Again, in 1889/1890, Thomas Edison’s assistant, William K.L. Dickinson made history by producing the first ever photographic film in the United States. The film is blurry; but, it was the first of its time created with a cylinder kinetoscope. Because of these achievements and many others, visual effects are now more realistic and limitless today.
BusinessWire suggests there are many leaders in the visual effects industry, including well-known artists such as John Textor. He is most known for his realistic, digital human creations, including the digital Tupac Shakir, which premiered at Coachella in 2012. Textor was also the Producer and Executive Producer of the 2013 film Ender’s Game, based on the acclaimed science-fiction book by Orson Scott Card. Much of his work has been on large feature films, including Tron: Legacy, Transformers, Real Steel, and Pirates of the Caribbean at World’s End.

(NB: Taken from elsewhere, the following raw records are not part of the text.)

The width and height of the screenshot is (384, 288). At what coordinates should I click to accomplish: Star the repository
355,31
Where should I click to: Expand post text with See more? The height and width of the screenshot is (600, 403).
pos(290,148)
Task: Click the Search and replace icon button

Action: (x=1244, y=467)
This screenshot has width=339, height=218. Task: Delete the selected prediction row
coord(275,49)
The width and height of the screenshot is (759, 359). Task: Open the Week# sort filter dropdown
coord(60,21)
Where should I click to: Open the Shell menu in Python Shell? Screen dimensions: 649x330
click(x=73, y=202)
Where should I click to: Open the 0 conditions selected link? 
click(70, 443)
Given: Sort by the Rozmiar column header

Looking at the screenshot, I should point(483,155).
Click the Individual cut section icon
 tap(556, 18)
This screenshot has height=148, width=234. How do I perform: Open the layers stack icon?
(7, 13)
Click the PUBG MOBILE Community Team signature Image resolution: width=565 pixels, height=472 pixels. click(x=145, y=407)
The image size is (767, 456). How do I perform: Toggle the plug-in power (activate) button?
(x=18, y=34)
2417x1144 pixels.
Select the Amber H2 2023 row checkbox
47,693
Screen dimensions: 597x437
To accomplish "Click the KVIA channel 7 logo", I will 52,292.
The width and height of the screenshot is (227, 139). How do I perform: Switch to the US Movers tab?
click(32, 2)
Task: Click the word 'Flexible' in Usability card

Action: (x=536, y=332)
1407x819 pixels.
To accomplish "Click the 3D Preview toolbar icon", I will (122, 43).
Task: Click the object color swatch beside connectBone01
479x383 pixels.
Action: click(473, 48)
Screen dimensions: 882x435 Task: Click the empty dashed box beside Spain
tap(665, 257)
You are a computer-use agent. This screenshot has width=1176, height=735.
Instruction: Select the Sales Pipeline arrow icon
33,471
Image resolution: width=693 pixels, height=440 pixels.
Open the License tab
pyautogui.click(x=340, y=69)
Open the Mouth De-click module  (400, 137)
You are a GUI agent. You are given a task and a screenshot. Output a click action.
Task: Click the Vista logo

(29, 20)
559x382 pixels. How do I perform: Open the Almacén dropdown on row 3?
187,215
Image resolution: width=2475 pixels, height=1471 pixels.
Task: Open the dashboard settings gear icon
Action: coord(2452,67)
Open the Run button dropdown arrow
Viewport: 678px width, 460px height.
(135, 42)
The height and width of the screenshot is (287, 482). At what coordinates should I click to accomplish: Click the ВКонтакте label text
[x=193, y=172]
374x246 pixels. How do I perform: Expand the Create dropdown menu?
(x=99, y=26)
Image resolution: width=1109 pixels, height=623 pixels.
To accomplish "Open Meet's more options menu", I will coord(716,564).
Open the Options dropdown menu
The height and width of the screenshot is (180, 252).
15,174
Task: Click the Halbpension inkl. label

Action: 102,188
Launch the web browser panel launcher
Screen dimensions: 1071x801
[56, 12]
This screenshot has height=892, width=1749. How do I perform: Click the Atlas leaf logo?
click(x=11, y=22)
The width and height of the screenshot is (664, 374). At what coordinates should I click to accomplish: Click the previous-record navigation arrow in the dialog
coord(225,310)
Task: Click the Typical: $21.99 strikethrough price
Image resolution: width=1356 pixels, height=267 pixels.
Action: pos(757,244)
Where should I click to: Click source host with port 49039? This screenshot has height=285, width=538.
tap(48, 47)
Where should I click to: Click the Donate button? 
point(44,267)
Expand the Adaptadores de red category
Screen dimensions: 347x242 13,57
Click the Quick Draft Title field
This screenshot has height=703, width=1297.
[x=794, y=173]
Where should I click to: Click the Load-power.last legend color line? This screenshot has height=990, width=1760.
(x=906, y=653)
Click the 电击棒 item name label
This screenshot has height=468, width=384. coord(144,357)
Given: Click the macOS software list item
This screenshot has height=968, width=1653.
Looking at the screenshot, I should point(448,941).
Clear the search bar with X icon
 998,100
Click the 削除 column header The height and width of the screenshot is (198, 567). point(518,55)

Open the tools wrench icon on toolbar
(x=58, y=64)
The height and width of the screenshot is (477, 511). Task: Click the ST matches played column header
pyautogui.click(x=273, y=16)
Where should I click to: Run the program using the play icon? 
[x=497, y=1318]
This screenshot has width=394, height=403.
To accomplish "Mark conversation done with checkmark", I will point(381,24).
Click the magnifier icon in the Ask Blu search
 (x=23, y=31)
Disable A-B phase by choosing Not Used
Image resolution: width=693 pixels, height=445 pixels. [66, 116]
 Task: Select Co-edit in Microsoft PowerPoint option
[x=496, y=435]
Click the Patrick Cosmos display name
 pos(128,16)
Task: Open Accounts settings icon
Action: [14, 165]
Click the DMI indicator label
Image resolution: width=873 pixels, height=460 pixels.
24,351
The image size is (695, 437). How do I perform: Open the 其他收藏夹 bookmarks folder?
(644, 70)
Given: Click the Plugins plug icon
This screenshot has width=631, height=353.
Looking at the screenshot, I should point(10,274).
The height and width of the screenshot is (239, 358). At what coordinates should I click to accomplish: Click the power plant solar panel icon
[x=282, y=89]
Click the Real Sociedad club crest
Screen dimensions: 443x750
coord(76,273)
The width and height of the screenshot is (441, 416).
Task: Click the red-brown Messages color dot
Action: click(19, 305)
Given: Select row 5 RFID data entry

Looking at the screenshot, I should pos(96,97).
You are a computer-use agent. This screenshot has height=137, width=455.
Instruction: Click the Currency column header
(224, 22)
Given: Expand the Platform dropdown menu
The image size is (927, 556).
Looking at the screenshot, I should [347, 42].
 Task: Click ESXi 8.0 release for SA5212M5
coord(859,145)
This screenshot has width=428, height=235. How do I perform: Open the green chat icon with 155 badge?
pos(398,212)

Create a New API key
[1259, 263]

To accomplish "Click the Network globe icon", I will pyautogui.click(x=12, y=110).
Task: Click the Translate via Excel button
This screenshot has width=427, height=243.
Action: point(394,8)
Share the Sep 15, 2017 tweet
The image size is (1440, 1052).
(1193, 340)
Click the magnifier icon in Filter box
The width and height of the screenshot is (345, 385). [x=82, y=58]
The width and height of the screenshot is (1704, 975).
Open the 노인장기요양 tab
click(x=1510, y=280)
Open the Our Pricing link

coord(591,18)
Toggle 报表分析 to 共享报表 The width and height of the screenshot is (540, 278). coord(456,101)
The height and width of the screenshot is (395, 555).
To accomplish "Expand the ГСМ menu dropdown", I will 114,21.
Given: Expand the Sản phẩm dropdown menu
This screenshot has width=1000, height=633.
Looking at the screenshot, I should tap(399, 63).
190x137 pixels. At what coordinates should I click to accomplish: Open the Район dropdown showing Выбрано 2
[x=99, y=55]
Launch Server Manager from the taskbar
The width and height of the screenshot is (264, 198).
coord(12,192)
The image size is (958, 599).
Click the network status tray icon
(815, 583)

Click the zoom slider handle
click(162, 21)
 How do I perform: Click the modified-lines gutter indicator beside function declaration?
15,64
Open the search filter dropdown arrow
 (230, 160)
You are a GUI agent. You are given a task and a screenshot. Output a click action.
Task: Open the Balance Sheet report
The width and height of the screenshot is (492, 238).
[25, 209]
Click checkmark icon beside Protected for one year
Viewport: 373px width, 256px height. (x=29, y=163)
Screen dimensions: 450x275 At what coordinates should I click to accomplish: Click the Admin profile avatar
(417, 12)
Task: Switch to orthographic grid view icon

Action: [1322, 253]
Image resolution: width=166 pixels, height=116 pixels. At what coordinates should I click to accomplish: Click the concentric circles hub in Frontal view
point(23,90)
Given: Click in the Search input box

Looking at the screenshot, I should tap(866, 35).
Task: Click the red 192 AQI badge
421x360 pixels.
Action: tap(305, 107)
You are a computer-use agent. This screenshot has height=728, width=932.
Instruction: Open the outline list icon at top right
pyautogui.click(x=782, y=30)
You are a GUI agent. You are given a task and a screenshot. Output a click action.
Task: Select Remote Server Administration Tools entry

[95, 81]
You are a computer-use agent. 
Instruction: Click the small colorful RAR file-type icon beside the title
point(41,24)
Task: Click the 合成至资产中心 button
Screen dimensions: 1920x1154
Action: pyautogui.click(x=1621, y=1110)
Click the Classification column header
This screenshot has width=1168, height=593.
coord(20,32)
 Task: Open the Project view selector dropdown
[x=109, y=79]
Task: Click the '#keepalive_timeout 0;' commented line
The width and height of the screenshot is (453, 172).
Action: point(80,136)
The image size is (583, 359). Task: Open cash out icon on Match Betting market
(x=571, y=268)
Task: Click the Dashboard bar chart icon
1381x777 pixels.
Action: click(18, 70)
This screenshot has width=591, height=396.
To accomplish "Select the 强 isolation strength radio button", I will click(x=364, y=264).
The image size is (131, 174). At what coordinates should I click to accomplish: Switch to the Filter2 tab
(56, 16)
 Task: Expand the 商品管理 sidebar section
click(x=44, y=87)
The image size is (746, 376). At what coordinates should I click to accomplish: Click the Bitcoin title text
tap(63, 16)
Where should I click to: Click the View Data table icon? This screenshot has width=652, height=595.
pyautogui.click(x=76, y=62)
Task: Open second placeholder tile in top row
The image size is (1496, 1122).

The visual effects industry is huge. Known in the industry as VFX, it encompasses four main categories, including digital effects (digital FX or FX) – imagery manipulated or created from photographs; digital animation – computer graphics lighting, 3D, and modeling; matte painting or stills (on backgrounds); and live action effects – models or actors acting with blue or green screens. Most movies contain some visual effects, and the most popular movies of today contain them (e.g. The Avengers, Ender’s Game, Gravity).
The industry of visual FX continues to grow every day. It is used more than ever in films, visual games, photography, phone apps, and other mediums. The need for visual effects will continue to grow. Perhaps in the future, the effects will be more accessible to the public and a majority of commercials, films, and games will be entirely digital.